• _WHAT THE TASK ASKS_: Starting at the line containing "Switch to the タグVLAN view" and ending at the line containing "Expand the Més", print every line of the material below exactly, both ends included, and stop there.

• _DATA_:
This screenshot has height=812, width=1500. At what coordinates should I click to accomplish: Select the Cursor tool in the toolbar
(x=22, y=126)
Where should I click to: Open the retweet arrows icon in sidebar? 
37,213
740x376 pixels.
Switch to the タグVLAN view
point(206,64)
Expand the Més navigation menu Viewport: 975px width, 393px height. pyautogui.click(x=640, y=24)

---

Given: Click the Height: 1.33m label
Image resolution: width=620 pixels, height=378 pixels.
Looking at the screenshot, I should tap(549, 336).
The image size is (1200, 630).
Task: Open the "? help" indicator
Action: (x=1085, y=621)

* * *

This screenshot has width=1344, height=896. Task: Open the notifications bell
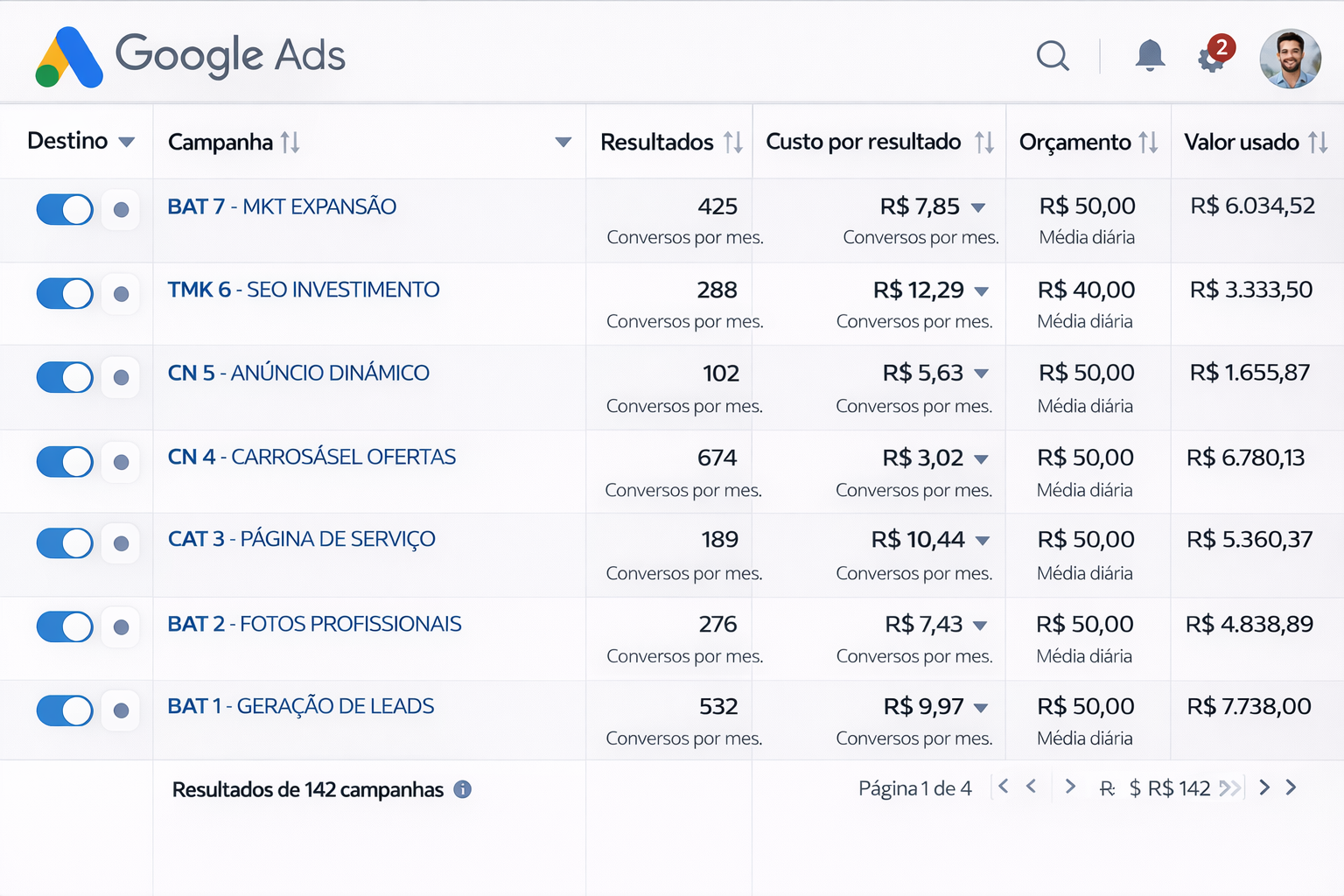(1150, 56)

• _ANSWER TO THE EXERCISE_:
Switch to the タグVLAN view
point(206,64)
Expand the Més navigation menu Viewport: 975px width, 393px height. pyautogui.click(x=640, y=24)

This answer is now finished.